I was just happy to have turkey. When you’re dining with a vegetarian family at Thanksgiving, it’s not a given. When I heard we were butterfly-ing a 30-pound hunker that had days before been running around a Maryland farm, I was more than a little shocked. But when I saw the thing, when I actually laid eyes on its bulging, plucked body with sizable black feather nubbins stuck in its large pores, I was flabbergasted.
At an event I covered the previous week for TimeOut New York (where I sat next to Jeffrey Steingarten!), Oxford Companion to American Food and Drink editor Andy F. Smith said 99% of Americans would be eating a turkey that had been frozen. Was I happy to be in the 1% that wouldn't? I wasn't so sure.
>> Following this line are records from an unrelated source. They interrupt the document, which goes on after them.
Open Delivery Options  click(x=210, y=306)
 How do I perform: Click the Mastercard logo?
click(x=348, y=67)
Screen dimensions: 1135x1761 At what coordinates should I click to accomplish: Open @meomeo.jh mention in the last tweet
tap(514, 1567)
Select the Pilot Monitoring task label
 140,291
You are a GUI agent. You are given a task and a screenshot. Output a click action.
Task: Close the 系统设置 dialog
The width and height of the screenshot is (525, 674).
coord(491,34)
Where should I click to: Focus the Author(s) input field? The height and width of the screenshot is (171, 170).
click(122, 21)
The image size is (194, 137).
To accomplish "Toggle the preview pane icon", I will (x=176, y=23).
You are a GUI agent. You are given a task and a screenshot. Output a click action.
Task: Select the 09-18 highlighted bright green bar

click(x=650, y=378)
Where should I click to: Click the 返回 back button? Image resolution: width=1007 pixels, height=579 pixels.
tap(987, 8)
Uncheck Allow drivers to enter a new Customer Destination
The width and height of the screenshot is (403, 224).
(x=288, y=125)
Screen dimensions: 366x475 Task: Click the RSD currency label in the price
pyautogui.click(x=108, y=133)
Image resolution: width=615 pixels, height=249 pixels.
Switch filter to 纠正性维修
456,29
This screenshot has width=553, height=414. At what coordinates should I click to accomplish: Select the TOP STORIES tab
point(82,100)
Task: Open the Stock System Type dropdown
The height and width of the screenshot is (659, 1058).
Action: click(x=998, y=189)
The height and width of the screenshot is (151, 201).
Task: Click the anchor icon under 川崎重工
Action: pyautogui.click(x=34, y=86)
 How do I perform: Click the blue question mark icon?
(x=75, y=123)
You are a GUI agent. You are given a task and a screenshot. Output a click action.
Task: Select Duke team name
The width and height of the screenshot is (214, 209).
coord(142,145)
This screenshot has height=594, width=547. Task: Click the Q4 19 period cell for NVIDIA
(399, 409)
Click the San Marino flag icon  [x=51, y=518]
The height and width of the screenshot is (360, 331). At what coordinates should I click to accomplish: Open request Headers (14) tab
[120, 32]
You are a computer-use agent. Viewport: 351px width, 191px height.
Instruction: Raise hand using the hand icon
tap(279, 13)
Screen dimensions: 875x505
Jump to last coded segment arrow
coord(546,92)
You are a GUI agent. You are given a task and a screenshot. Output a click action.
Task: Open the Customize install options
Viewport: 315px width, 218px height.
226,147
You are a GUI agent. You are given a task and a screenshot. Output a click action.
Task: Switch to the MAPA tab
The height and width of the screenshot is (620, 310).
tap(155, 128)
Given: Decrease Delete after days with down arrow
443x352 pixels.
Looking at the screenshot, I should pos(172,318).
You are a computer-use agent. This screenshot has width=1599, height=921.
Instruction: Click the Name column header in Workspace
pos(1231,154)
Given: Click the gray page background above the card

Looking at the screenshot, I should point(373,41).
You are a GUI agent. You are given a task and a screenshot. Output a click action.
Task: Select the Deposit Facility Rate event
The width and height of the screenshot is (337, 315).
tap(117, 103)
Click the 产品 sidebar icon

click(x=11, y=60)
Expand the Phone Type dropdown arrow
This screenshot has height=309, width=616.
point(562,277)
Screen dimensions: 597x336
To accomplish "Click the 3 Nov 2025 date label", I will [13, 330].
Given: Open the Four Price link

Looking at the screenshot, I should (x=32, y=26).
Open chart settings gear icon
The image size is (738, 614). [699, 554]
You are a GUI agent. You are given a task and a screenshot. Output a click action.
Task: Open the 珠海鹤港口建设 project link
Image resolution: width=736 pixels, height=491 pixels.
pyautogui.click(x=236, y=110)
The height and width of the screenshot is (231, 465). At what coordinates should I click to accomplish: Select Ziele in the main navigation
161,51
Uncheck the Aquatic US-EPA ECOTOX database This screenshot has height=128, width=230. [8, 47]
Oh, it was all I could do to stand back and stifle nervous laughter while my boyfriend’s mother wrestled the beast with a pair of kitchen shears and a pile of black plastic-handled knives. She was consulting a Washington Post article showing 4 demure images of two hands gently cutting through turkey skin to remove the backbone and completing the butterfly process by pressing down on the breasts to break the bones and lay the bird flat, making it all the more quicker to cook through.
Well, the first pair of kitchen shears broke within the first 2 minutes. The woman in the article obviously wasn't dealing with the type of monstrosity we had on our hands. I couldn't let my Thanksgiving kitchenmate hack away while I flip-flopped between hysterical laughter and nauseousness. I grabbed a pair of scissors and flung them into the flesh with determination.
After a series of arm- and hand-strengthening exercises, wrists deep in turkey innards, gagging at dark red coagulation and inch-thick flabby skin, we’d removed a huge hammer-handle sized bone, along with the entire cavity of the bird and most of its right leg to boot.
I don't have to tell you that "gently applying pressure to flatten the turkey" didn't do the trick. But that hammer sure did. Julia Child did say that hardware tools were handy to have in the kitchen. I bet she conquered more than a few oversized Broad-breasted Whites in her day.
We rubbed our mangled bird with fresh herbs, salt, and butter and stuck her in the fridge to marinade overnight. The poor thing had gone through hell and so did we. Believe it or not (and you'll have to do it on faith alone because I don't have any "after" shots), the turkey ended up looking just fine in the end, despite the trauma it went through. And miraculously, come dinnertime, my appetite for turkey made a comeback as well. The Man Who Ate Everything would be proud.